Die Unesco hat im Juli 2017 sechs Höhlen im Lonetal östlich von Ulm und im Achtal westlich von Blaubeuren zu Weltkulturerbe-Stätten erklärt. Sie tragen die Namen Vogelherd, Hohle Stein und Bockstein (im Lonetal) und Geißenklösterle, Sirgenstein und Hohle Fels (im Achtal). In ihnen wurden die älteste figürliche Kunst und die ältesten Musikinstrumente gefunden, viele davon in der Zeit, in der ich Bürgermeister war und wenige Jahre danach. Die Arbeit für die Forschung und das Urgeschichtliche Museum lässt sich nicht von den Vorbereitungen des Welterbeantrags trennen. Es war eine kontinuierliche Entwicklung, die sich immer mehr ausdehnte. 2010 begann das Land, den Antrag für die Unesco vorzubereiten, der 2016 eingereicht wurde.

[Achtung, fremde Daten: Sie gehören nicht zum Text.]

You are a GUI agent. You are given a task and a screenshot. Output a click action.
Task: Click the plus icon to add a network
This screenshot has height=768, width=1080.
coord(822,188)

Basis des Antrags ist die Forschungsarbeit der Universität Tübingen. Diese wurde ergänzt durch Forschungsarbeit des Landesdenkmalamts. 2014 gründete sich die Arbeitsgemeinschaft Eiszeitkunst, die die Akteure der Fundregion aus Forschung, Verwaltung und Museen zusammenführte. Für den vom Landesdenkmalamt federführend erarbeiteten Antrag brachte die Arbeitsgemeinschaft seit 2014 den Nachweis der Zusammenarbeit und das Urgeschichtliche Museum das Tourismuskonzept ein. Als Vorsitzender des Koordinierungsausschusses der Arbeitsgemeinschaft war ich an vielen Entscheidungen beteiligt. Außerdem war ich Vorsitzender der Arbeitsgruppe Tourismus zur Vorbereitung des Welterbeantrags. Die Anerkennung der Forschungsplätze und Täler als Welterbe ist eine großartige Belohnung der Arbeit vieler Beteiligter.